EXERCISE INSTRUCTIONS: What you return should match the data below exactly, with every entry reproduced.

================

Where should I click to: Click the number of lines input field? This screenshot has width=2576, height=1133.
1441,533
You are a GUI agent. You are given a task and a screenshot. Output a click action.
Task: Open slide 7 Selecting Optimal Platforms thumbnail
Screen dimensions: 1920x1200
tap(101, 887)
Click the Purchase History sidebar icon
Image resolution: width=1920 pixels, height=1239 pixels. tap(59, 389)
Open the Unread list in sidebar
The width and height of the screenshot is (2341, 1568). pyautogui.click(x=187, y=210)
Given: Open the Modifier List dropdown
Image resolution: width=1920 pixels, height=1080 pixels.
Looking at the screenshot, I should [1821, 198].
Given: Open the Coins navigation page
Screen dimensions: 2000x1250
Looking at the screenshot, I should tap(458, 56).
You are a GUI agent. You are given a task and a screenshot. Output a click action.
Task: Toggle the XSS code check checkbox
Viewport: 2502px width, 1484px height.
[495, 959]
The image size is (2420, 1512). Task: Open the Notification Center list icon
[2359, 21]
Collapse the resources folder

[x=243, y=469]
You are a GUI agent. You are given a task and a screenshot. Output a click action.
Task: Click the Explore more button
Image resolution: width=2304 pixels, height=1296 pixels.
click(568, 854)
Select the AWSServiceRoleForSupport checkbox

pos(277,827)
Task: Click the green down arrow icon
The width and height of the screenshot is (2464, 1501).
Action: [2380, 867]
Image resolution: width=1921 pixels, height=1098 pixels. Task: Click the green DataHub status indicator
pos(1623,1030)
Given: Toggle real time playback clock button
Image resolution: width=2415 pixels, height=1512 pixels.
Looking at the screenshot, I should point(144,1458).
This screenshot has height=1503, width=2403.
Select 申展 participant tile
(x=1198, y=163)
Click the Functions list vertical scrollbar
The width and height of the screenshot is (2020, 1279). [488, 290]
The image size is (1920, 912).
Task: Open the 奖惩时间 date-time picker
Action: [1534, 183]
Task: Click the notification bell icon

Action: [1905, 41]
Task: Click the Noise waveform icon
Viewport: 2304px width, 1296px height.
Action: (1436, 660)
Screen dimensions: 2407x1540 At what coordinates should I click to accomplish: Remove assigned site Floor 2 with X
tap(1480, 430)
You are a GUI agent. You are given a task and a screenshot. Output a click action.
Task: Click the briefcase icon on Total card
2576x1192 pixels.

================

RESPONSE BELOW:
Where should I click to: Click the number of lines input field? This screenshot has width=2576, height=1133.
1441,533
You are a GUI agent. You are given a task and a screenshot. Output a click action.
Task: Open slide 7 Selecting Optimal Platforms thumbnail
Screen dimensions: 1920x1200
tap(101, 887)
Click the Purchase History sidebar icon
Image resolution: width=1920 pixels, height=1239 pixels. tap(59, 389)
Open the Unread list in sidebar
The width and height of the screenshot is (2341, 1568). pyautogui.click(x=187, y=210)
Given: Open the Modifier List dropdown
Image resolution: width=1920 pixels, height=1080 pixels.
Looking at the screenshot, I should [1821, 198].
Given: Open the Coins navigation page
Screen dimensions: 2000x1250
Looking at the screenshot, I should tap(458, 56).
You are a GUI agent. You are given a task and a screenshot. Output a click action.
Task: Toggle the XSS code check checkbox
Viewport: 2502px width, 1484px height.
[495, 959]
The image size is (2420, 1512). Task: Open the Notification Center list icon
[2359, 21]
Collapse the resources folder

[x=243, y=469]
You are a GUI agent. You are given a task and a screenshot. Output a click action.
Task: Click the Explore more button
Image resolution: width=2304 pixels, height=1296 pixels.
click(568, 854)
Select the AWSServiceRoleForSupport checkbox

pos(277,827)
Task: Click the green down arrow icon
The width and height of the screenshot is (2464, 1501).
Action: [2380, 867]
Image resolution: width=1921 pixels, height=1098 pixels. Task: Click the green DataHub status indicator
pos(1623,1030)
Given: Toggle real time playback clock button
Image resolution: width=2415 pixels, height=1512 pixels.
Looking at the screenshot, I should point(144,1458).
This screenshot has height=1503, width=2403.
Select 申展 participant tile
(x=1198, y=163)
Click the Functions list vertical scrollbar
The width and height of the screenshot is (2020, 1279). [488, 290]
The image size is (1920, 912).
Task: Open the 奖惩时间 date-time picker
Action: [1534, 183]
Task: Click the notification bell icon

Action: [1905, 41]
Task: Click the Noise waveform icon
Viewport: 2304px width, 1296px height.
Action: (1436, 660)
Screen dimensions: 2407x1540 At what coordinates should I click to accomplish: Remove assigned site Floor 2 with X
tap(1480, 430)
You are a GUI agent. You are given a task and a screenshot. Output a click action.
Task: Click the briefcase icon on Total card
2576x1192 pixels.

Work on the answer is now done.